- Instructions for the task:
Needed from the data below: every line from the one with "Given: Click the Print at Strand Level header" up to and including the one with "Image resolution: width=1000 pixels, height=650", repeated exactly and with nothing else.

Pixel coordinate grounding data:
* * *

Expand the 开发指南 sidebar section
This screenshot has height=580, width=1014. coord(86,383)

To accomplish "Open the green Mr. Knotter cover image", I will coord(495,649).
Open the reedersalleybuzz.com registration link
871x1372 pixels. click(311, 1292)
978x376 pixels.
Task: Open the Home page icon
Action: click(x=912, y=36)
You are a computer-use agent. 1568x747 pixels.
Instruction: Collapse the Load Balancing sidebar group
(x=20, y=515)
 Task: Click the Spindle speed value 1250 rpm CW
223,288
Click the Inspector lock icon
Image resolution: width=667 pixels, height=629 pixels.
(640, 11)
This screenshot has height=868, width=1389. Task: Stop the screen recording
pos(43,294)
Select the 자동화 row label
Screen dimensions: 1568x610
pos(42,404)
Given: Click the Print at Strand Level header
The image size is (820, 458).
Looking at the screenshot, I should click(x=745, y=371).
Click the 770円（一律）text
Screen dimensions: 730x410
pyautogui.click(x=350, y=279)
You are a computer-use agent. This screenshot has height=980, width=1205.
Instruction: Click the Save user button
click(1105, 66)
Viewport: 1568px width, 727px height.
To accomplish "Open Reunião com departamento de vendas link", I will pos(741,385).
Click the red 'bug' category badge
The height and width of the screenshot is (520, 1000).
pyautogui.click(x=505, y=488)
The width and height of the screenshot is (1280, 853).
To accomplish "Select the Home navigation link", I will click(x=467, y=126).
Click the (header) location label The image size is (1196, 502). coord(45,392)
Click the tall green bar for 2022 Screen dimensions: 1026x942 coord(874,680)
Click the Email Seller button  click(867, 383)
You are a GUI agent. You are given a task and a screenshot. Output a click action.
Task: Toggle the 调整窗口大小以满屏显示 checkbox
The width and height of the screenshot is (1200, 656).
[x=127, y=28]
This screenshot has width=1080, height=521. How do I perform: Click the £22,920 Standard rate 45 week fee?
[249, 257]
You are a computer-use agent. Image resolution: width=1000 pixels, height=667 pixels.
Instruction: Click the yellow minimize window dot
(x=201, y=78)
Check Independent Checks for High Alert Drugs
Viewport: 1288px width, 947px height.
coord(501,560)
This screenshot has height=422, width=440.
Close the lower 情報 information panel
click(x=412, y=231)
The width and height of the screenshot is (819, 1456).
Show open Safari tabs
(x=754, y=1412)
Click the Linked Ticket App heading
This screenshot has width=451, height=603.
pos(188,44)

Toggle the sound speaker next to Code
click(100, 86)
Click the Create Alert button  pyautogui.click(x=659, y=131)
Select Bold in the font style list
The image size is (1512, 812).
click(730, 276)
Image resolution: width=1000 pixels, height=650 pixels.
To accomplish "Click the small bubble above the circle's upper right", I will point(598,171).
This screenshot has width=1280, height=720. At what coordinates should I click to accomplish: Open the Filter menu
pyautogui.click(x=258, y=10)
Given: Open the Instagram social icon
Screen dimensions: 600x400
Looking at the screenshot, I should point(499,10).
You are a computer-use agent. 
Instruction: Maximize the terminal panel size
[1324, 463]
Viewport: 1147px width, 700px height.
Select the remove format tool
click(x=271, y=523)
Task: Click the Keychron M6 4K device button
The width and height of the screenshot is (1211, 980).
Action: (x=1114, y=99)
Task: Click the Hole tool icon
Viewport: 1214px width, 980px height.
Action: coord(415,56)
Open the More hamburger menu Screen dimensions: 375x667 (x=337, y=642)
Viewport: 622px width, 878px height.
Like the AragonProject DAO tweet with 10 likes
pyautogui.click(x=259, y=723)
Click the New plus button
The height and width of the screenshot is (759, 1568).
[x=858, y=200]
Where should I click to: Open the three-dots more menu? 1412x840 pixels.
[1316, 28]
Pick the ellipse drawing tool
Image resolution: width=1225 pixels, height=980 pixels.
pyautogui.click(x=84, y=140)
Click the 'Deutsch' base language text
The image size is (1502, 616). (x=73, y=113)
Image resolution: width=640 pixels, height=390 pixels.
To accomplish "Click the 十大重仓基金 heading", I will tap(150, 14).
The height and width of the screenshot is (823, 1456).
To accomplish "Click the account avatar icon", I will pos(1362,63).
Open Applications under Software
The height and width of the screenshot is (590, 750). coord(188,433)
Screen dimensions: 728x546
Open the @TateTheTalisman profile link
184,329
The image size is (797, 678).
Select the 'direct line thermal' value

* * *

- Output below:
Given: Click the Print at Strand Level header
The image size is (820, 458).
Looking at the screenshot, I should click(x=745, y=371).
Click the 770円（一律）text
Screen dimensions: 730x410
pyautogui.click(x=350, y=279)
You are a computer-use agent. This screenshot has height=980, width=1205.
Instruction: Click the Save user button
click(1105, 66)
Viewport: 1568px width, 727px height.
To accomplish "Open Reunião com departamento de vendas link", I will pos(741,385).
Click the red 'bug' category badge
The height and width of the screenshot is (520, 1000).
pyautogui.click(x=505, y=488)
The width and height of the screenshot is (1280, 853).
To accomplish "Select the Home navigation link", I will click(x=467, y=126).
Click the (header) location label The image size is (1196, 502). coord(45,392)
Click the tall green bar for 2022 Screen dimensions: 1026x942 coord(874,680)
Click the Email Seller button  click(867, 383)
You are a GUI agent. You are given a task and a screenshot. Output a click action.
Task: Toggle the 调整窗口大小以满屏显示 checkbox
The width and height of the screenshot is (1200, 656).
[x=127, y=28]
This screenshot has width=1080, height=521. How do I perform: Click the £22,920 Standard rate 45 week fee?
[249, 257]
You are a computer-use agent. Image resolution: width=1000 pixels, height=667 pixels.
Instruction: Click the yellow minimize window dot
(x=201, y=78)
Check Independent Checks for High Alert Drugs
Viewport: 1288px width, 947px height.
coord(501,560)
This screenshot has height=422, width=440.
Close the lower 情報 information panel
click(x=412, y=231)
The width and height of the screenshot is (819, 1456).
Show open Safari tabs
(x=754, y=1412)
Click the Linked Ticket App heading
This screenshot has width=451, height=603.
pos(188,44)

Toggle the sound speaker next to Code
click(100, 86)
Click the Create Alert button  pyautogui.click(x=659, y=131)
Select Bold in the font style list
The image size is (1512, 812).
click(730, 276)
Image resolution: width=1000 pixels, height=650 pixels.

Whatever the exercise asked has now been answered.